[10] Gift

14.8K 924 3
                                    

Danzell menghentikan mobilnya tepat di depan rumah Anna. Anna hanya terdiam sambil memegang sabuk pengaman miliknya.

'Oh, come on, Anna. Apa tidak ada yang ingin kau katakan padanya?'

"Tidak turun?" Akhirnya Danzell yang berkata-kata terlebih dahulu.

"Oh. Iya." Anna melepas sabuk pengamannya, lalu menatap ke arah Danzell yang sedari tadi sudah melihatinya.

"Anna... Aku hanya ingin mengucapkan banyak terima kasih padamu karena sudah membantuku seminggu ini. Bantuanmu sangat berarti untukku."

"Sama-sama. Walaupun aku tahu aku sama sekali tak membantumu, Danzell. You know, you're a great person. Kau sangat mencintai ibumu, Danzell. Dan itu sangat mengharukan bagiku."
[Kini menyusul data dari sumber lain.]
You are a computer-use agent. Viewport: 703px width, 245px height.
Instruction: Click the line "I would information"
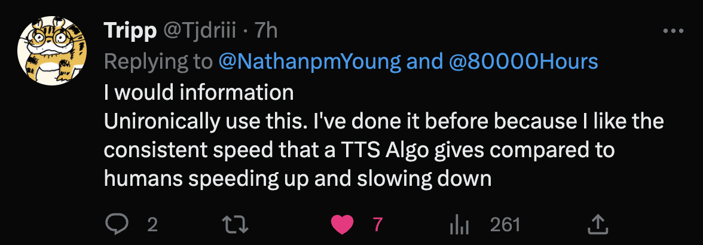[x=198, y=92]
Anna bisa merasakan matanya berkaca-kaca. Bagaimanapun juga, dirinya tak pernah merasakan pengalaman yang indah dengan ibunya. Andai saja dia bisa bertemu dengan ibunya dan membahagiakan beliau.

"Thanks untuk pujiannya, kurasa. Dan aku minta maaf sudah melibatkanmu ke dalam masalah-masalahku." Danzell menatap mata milik Anna untuk beberapa saat. Iya, dia yakin inilah saat-saat terakhir dirinya bisa melihat wanita itu.

"Baiklah. Kurasa aku akan turun sekarang." Anna melihat ke arah lain, menghindar dari tatapan mata Danzell.

"Oh. Wait, Anna." Anna kembali menatap Danzell.

"Ini. Maaf saat itu temanku membuang smartphone dan tasmu. Sebagai gantinya." Danzell meringis dan meletakkan box yang cukup besar itu ke tangan Anna.

"Danzell... Sebenarnya ini terlalu..."

"Terimalah, Anna. Jangan menolak. Anggap saja ini juga hadiah perpisahan dariku." Danzell tersenyum.

"Baiklah. Bye." Anna mengangkat tangan kanannya, dan melambaikannya pelan ke arah Danzell. Setelah itu, Anna turun dari mobil pria itu.

Beberapa saat kemudian, Anna bisa mendengar bunyi mesin mobil, dan Danzell sudah pergi dari sana.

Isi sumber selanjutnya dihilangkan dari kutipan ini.